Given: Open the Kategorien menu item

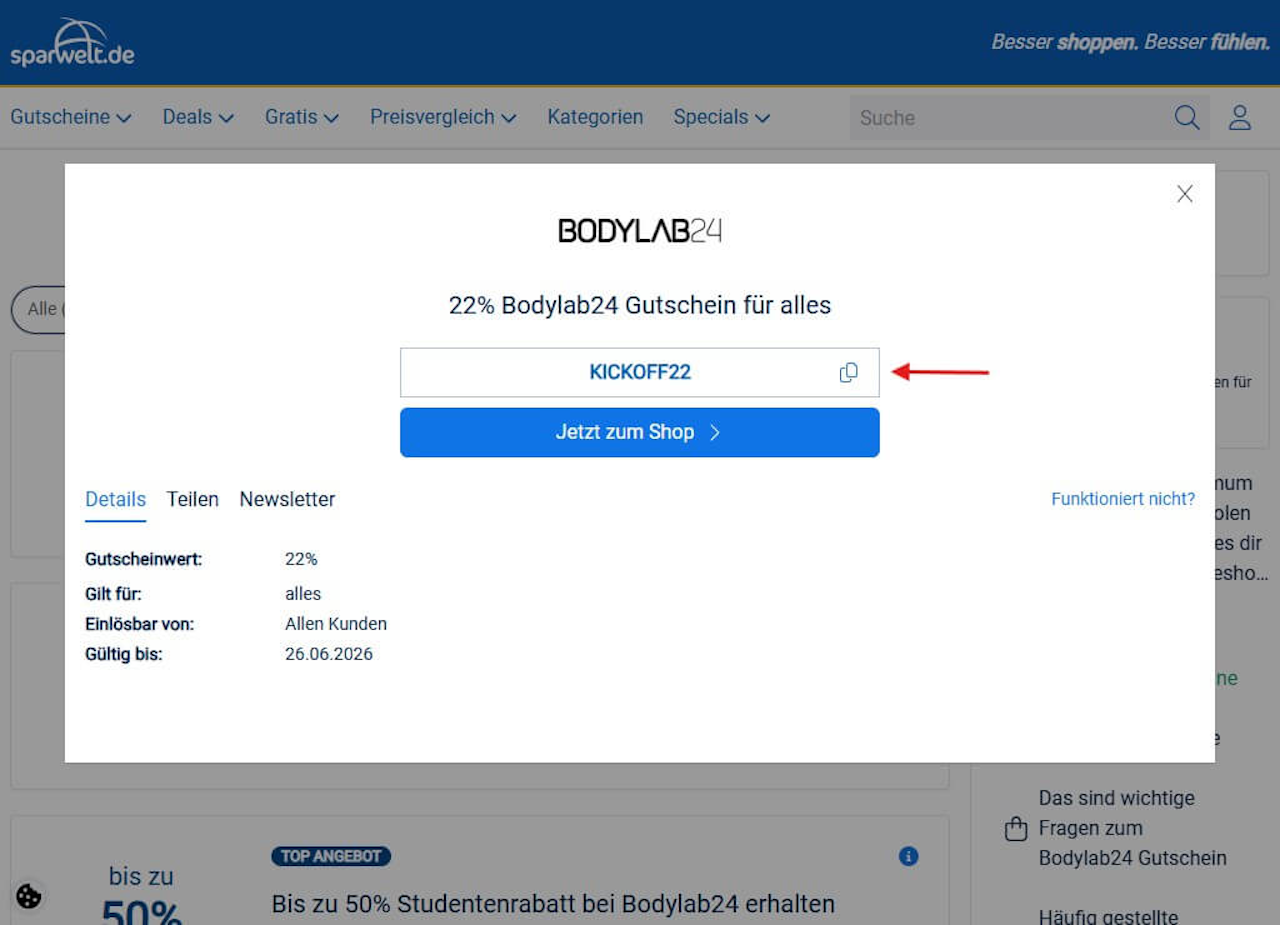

______

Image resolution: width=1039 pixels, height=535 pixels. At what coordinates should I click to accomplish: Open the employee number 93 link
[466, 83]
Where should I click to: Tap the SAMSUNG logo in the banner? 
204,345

______

YOUR OBJECTIVE
Select and copy each line of the data above that contains the word "Open".

RESULT OF THIS TASK
Given: Open the Kategorien menu item
Image resolution: width=1039 pixels, height=535 pixels. At what coordinates should I click to accomplish: Open the employee number 93 link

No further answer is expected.